PLF 2019 - L'Assemblée adopte les crédits de la mission Solidarité, la prime d'activité dérape toujours
Dans le cadre de l'examen du projet de loi de finances pour 2019, l'Assemblée nationale a adopté, le 8 novembre, les crédits de la mission "Solidarité, insertion et égalité des chances", ainsi que ceux de la mission "Santé". Ces deux missions bénéficient d'une forte croissance de leurs crédits : +7% pour la mission Solidarité et +3,5% pour la mission Santé. Pour Agnès Buzyn en effet, ce budget "porte les mêmes priorités" que le projet de loi de financement de la sécurité sociale (PLFSS) : "donner aux plus fragiles, agir sur les facteurs du déterminisme social et donner aux salariés modestes pour que le travail paie davantage".
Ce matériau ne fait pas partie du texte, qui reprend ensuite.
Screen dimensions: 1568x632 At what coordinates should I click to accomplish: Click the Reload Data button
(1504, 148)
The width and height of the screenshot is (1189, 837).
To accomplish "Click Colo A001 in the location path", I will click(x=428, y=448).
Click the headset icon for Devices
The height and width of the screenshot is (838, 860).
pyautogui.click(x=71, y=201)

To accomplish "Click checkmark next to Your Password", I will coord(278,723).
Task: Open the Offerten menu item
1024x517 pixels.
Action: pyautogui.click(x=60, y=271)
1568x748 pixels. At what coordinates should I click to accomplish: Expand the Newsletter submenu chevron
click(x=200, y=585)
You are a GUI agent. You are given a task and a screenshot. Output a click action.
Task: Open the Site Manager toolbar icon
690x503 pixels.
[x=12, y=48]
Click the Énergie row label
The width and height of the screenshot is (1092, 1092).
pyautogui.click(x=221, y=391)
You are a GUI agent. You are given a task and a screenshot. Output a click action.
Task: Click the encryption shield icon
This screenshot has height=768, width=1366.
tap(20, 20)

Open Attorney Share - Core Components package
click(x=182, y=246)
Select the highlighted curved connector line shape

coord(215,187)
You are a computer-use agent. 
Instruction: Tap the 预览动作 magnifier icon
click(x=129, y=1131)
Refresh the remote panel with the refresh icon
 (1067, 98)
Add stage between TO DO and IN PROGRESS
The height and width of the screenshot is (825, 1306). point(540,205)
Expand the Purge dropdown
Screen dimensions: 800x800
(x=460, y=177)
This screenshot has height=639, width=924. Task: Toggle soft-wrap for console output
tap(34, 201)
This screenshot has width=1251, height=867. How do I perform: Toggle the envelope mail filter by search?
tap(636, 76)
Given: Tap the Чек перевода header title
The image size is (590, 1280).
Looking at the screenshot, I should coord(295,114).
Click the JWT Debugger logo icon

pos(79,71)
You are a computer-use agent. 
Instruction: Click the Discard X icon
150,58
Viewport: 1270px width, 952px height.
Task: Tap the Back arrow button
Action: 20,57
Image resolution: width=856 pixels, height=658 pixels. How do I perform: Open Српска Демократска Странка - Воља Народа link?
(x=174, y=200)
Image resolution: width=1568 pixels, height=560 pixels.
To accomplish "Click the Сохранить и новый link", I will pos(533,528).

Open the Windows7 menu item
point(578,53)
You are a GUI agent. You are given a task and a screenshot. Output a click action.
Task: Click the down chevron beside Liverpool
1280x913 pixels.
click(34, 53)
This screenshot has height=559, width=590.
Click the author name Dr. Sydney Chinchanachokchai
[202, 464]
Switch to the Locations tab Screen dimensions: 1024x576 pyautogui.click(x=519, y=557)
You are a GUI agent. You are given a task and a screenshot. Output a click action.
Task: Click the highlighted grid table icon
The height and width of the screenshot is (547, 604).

Le budget de l'AAH passe la barre des 10 milliards d'euros
La progression des crédits de ces deux missions tient aussi beaucoup, de façon mécanique, à la concrétisation de deux engagements du chef de l'État, portant sur l'allocation aux adultes handicapés (AAH) et sur la prime d'activité. Ainsi, le programme "Handicap et dépendance" (n°157) voit, pour la première fois, le montant alloué à l'AAH franchir la barre des 10 milliards d'euros, pour atteindre 10,28 milliards (AAH + majoration pour la vie autonome).
Cette progression tient compte de deux revalorisations de la prestation : celle intervenue le 1er novembre 2018 (passage à un montant mensuel de 860 euros pour une allocation à taux plein, soit 41 euros de plus) et celle à venir en novembre 2019, qui portera le taux plein mensuel à 900 euros. Ces hausses représentent un effort de plus de 500 millions d'euros en 2019 et de plus de 2 milliards d'euros sur la durée du quinquennat. Avec l'évolution correspondante des plafonds de ressources, le nombre d'allocataires de l'AAH devrait, pour sa part, augmenter d'environ 60.000 personnes entre 2017 et 2019, pour atteindre un total de 1.192.600 allocataires.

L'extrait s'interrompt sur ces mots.